# TEXT BLOCK:
- - -

How does an HSA work?
A health savings account (HSA) is a tax-advantaged savings account that can be used to pay for medical, dental, vision and other qualified medical expenses now or later in life. Contributions are limited annually and the funds can even be invested, making it a great addition to your retirement portfolio.
Who is eligible?
In order to contribute, you must be enrolled in a high deductible health plan, not be covered under another health plan, not be another person’s tax dependent, and if over the age of 65, not be enrolled in Medicare. There are no eligibility requirements to spend previously-contributed HSA funds.
What are the benefits of an HSA?
Your HSA comes with a triple tax advantage
1. Money goes in tax-free.
Most employers offer a payroll deduction, allowing you to make contributions to your HSA on a pre-tax basis. The contribution is deposited into your HSA prior to taxes being applied to your paycheck, making your savings immediate. You can also contribute to your HSA post-tax and claim a deduction when filing your annual taxes.
2. Money comes out tax-free.
Qualified medical expenses can be made tax-free when you use your HSA. Purchases can be made directly from your HSA account, either by using your debit card or online bill-pay. You can also pay out-of-pocket and then reimburse yourself from your HSA.
3. Earn interest, tax-free.
The interest on HSA funds grow on a tax-free basis. And, unlike most savings accounts, interest earned on an HSA is not considered taxable income when the funds are used for qualified medical expenses.

- - -

# INFORMATION PROVIDED:
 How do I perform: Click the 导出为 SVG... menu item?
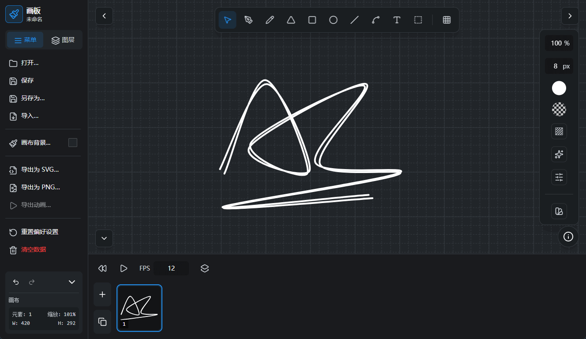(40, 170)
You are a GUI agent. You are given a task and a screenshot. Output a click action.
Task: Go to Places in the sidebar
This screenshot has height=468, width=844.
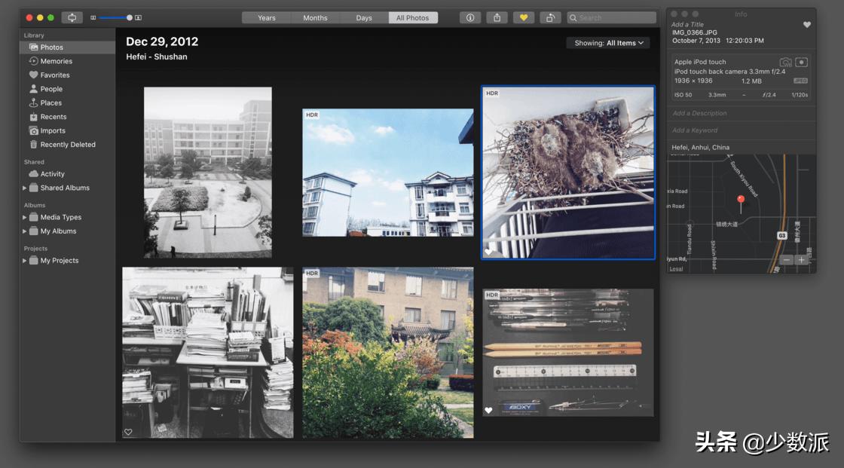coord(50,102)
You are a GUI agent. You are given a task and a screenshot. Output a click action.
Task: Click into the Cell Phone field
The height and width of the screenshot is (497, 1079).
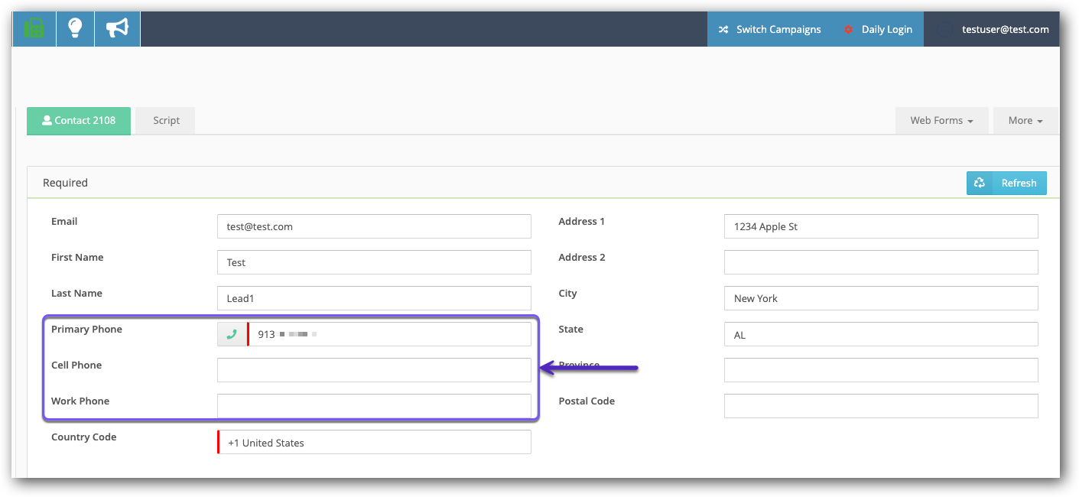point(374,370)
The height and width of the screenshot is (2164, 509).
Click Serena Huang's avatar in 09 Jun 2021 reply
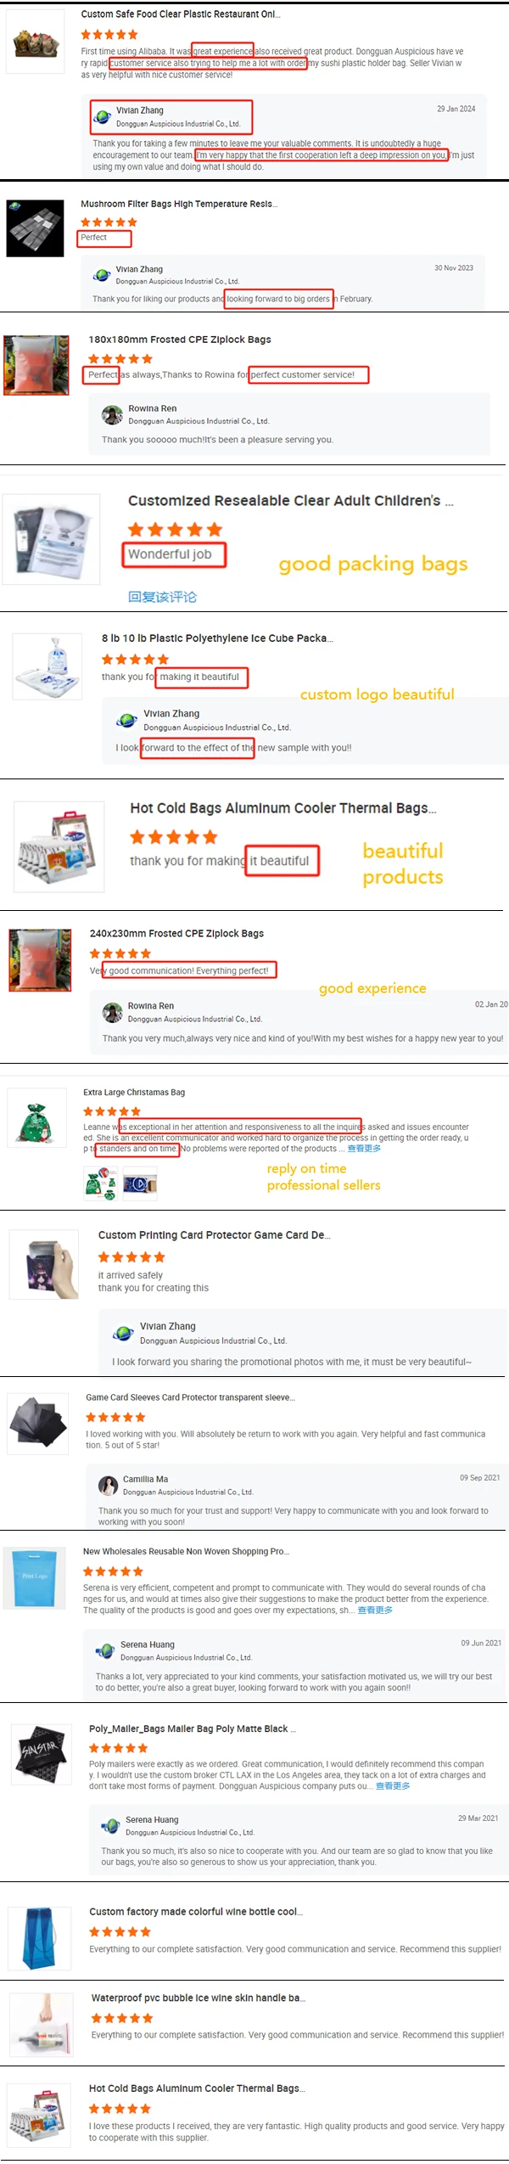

- - -

# TASK INSTRUCTIONS:
1 > Translate this sentence from the HSA text into Spanish: "There are no eligibility requirements to spend previously-contributed HSA funds."
2 > Please copy the HSA text word for word from "A health savings" to "benefits of an HSA?".
The records come from a different source than the text.

# SOLVED PROBLEMS:
1 > No hay requisitos de elegibilidad para gastar fondos de la HSA aportados previamente.

2 >
A health savings account (HSA) is a tax-advantaged savings account that can be used to pay for medical, dental, vision and other qualified medical expenses now or later in life. Contributions are limited annually and the funds can even be invested, making it a great addition to your retirement portfolio.
Who is eligible?
In order to contribute, you must be enrolled in a high deductible health plan, not be covered under another health plan, not be another person’s tax dependent, and if over the age of 65, not be enrolled in Medicare. There are no eligibility requirements to spend previously-contributed HSA funds.
What are the benefits of an HSA?